◆ **Written task A**:
In the VLP statement, what do VLP staff and volunteers see firsthand?
◆ **Written task B**:
Condense the paragraph of the VLP statement that begins "Our clients come to us" into a shorter version that keeps its main facts.
◆ **Written task C**:
Reproduce everything in the VLP statement from "Today, we want" down to "and unique contribution.", with no changes.

◆ **Document section**:
* Start *

About Us

Black Lives Matter

Statement from VLP

VLP staff and our volunteers see firsthand the disparate and negative impact that the economic and justice systems have on communities of color.

 

Our clients come to us facing seemingly insurmountable odds as they attempt to get fit and habitable housing, as they try to stay afloat in an economy driven by the high income and wealth of the few. Daily we work to equalize that impact and, through advocacy, give our client community the stability and tools to live the life they deserve.

 

Today, we want to acknowledge and shout that the murdering of Black citizens by law enforcement, the people who are hired to protect and defend, is a scourge of epic proportions. The pain and heartache of the families, the loss of valuable lives, the seething soul robbing anger, the death of trust, the stark realization that justice is not available to you, your friends, your sons and daughters robs our communities of their opportunities to realize their value and unique contribution.

 

VLP stands firm beside our Black colleagues, friends, family, and neighbors in the fight for safety, justice, and peace. We take this stand because Black Lives Matter. We commit to advocating for access to justice. We commit to quality representation.

* End *

◆ **Excerpted data**:
* Start *

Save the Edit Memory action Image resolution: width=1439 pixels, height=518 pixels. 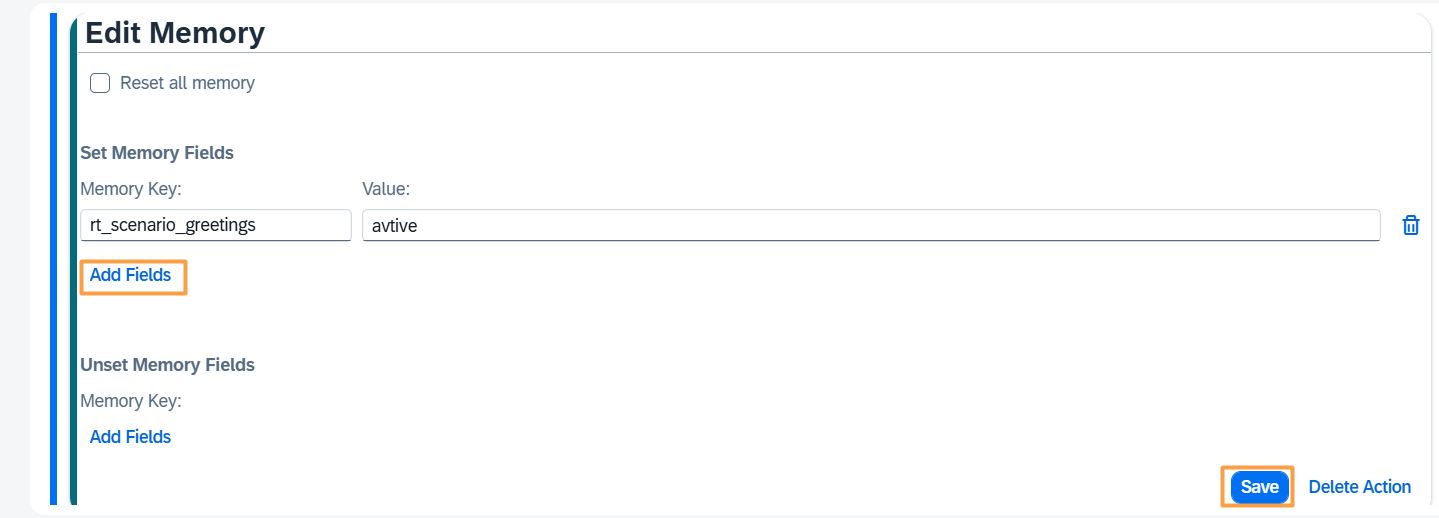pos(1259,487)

* End *
* Start *

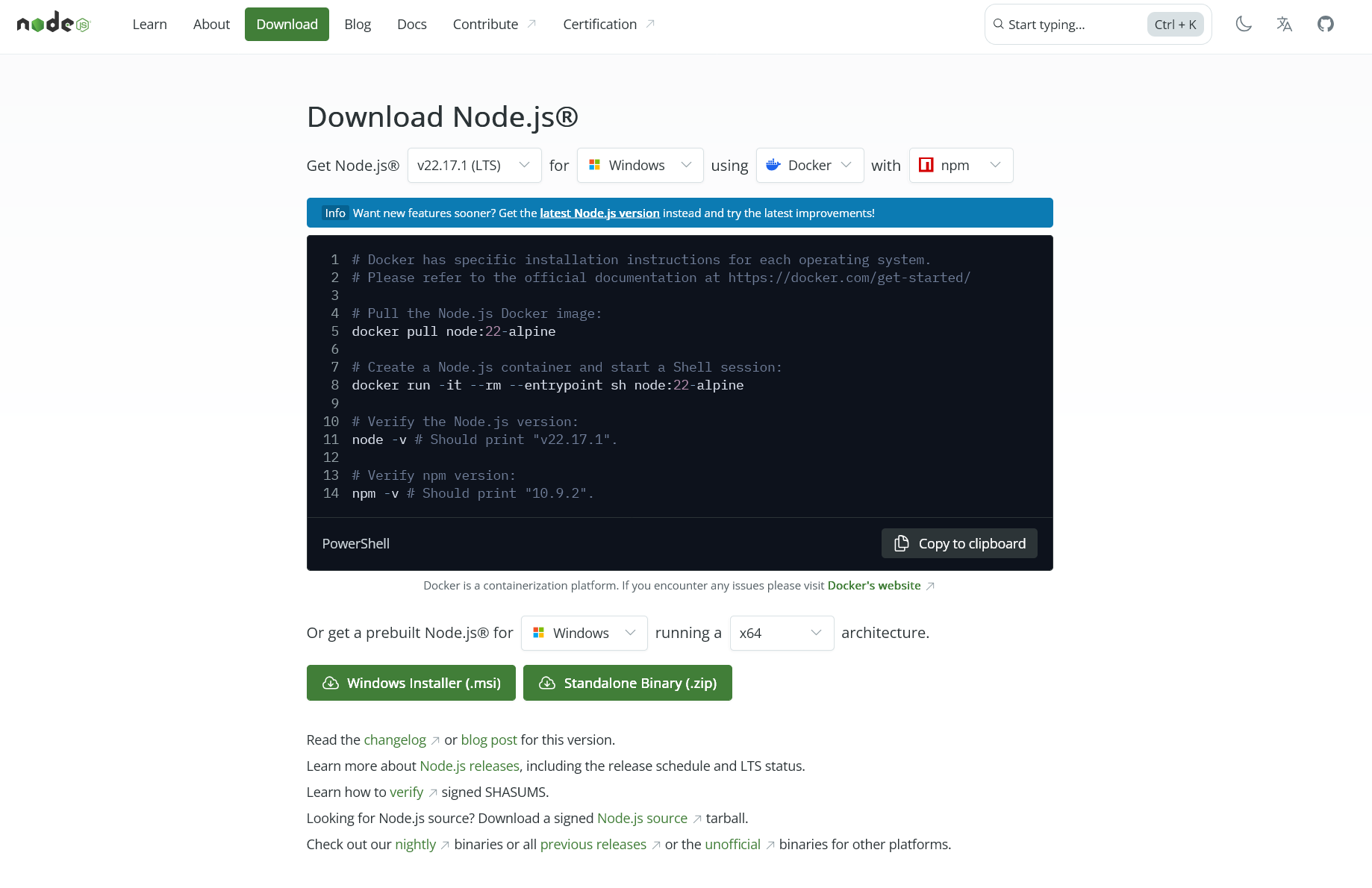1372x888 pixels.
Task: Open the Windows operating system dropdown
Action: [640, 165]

* End *

◆ **Final result A**:
They see the disparate and negative impact that the economic and justice systems have on communities of color.

◆ **Final result B**:
VLP's clients face seemingly insurmountable odds in getting fit and habitable housing and staying afloat in an economy driven by the high income and wealth of the few. VLP works daily to equalize that impact and, through advocacy, give clients the stability and tools to live the life they deserve.

◆ **Final result C**:
Today, we want to acknowledge and shout that the murdering of Black citizens by law enforcement, the people who are hired to protect and defend, is a scourge of epic proportions. The pain and heartache of the families, the loss of valuable lives, the seething soul robbing anger, the death of trust, the stark realization that justice is not available to you, your friends, your sons and daughters robs our communities of their opportunities to realize their value and unique contribution.